■ SOAL TERTULIS A
Dalam berita tentang DPRD Kota Depok, kapan Ikravany Hilman meminta naskah akademik dan draf raperda sudah tersedia?
■ SOAL TERTULIS B
Tulis ulang bagian berita tentang DPRD Kota Depok yang dimulai dari kata-kata "DEPOK, KOMPAS.com - Badan" dan berhenti setelah "melibatkan masukan warga.". Ganti "Raperda Kota Religius" dengan "Raperda Kota Ramah Anak".
■ SOAL TERTULIS C
Lanjutkan berita tentang DPRD Kota Depok mulai setelah kalimat terakhirnya.

■ BACAAN
DEPOK, KOMPAS.com - Badan Pembentukan Peraturan Daerah (Bapemperda) DPRD Kota Depok, Jawa Barat, meminta pemerintah kota segera merumuskan naskah akademik Rancangan Peraturan Daerah (Raperda) Kota Religius yang sudah masuk dalam proses pembahasan di parlemen.
"Kalau mau dibahas di bulan April, saya minta Februari atau awal Maret sudah ada naskah akademik dan draf raperdanya," kata Ketua Bapemperda DPRD Kota Depok, Ikravany Hilman, kepada wartawan, Rabu (13/1/2021).
Naskah akademik, menurut Ikra, penting agar proses perumusan Raperda Kota Religius itu transparan dan dapat melibatkan masukan warga.

■ BAHAN SUMBER
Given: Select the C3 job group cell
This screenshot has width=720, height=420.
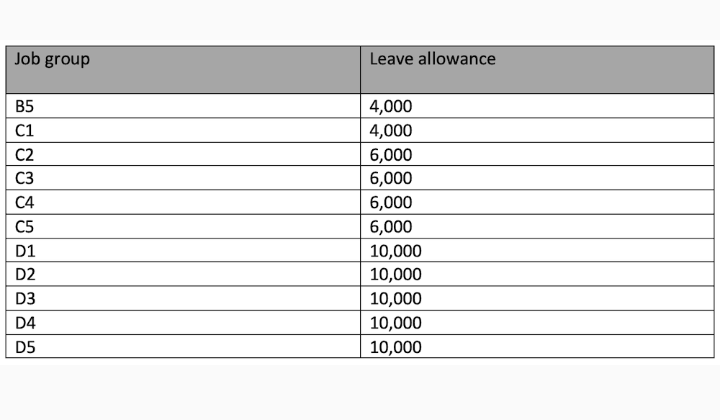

■ HASIL A
Pada bulan Februari atau awal Maret.

■ HASIL B
DEPOK, KOMPAS.com - Badan Pembentukan Peraturan Daerah (Bapemperda) DPRD Kota Depok, Jawa Barat, meminta pemerintah kota segera merumuskan naskah akademik Rancangan Peraturan Daerah (Raperda) Kota Religius yang sudah masuk dalam proses pembahasan di parlemen.
"Kalau mau dibahas di bulan April, saya minta Februari atau awal Maret sudah ada naskah akademik dan draf raperdanya," kata Ketua Bapemperda DPRD Kota Depok, Ikravany Hilman, kepada wartawan, Rabu (13/1/2021).
Naskah akademik, menurut Ikra, penting agar proses perumusan Raperda Kota Ramah Anak itu transparan dan dapat melibatkan masukan warga.

■ HASIL C
Baca juga: Pemkot Depok Jamin Tak Akan Atur Cara Berpakaian Warga dalam Perda Kota Religius
"Supaya DPRD bisa lihat masukan dari warga bagaimana, NU gimana, Muhammadiyah gimana, lembaga gereja gimana, Hindu gimana. Kami harus dengarkan semuanya," tambahnya.
Raperda itu masuk ke DPRD Depok dengan ragam kontroversi yang mengiringi.
Tahun 2019, usulan Raperda Kota Religius dari Pemerintah Kota Depok ditolak dewan menyusul pro-kontra beleid tersebut dikhawatirkan memberi ruang bagi pemerintah mencampuri urusan privasi warga.
"Kami ingin ada public expose. Jangan ada sembunyi-sembunyi karena ini mengatur hal yang sangat pribadi sifatnya, supaya warga tahu bahwa akan ada hal-hal yang sifatnya privat yang mungkin akan diatur pemerintah kota," kata Ikra.
"Kalau pemerintah kota bilang nggak ada (intervensi terhadap urusan privat warga dalam perda kota religius ), ya sudah, coba tunjukkan. Maka itu naskah akademik harus ada," lanjutnya.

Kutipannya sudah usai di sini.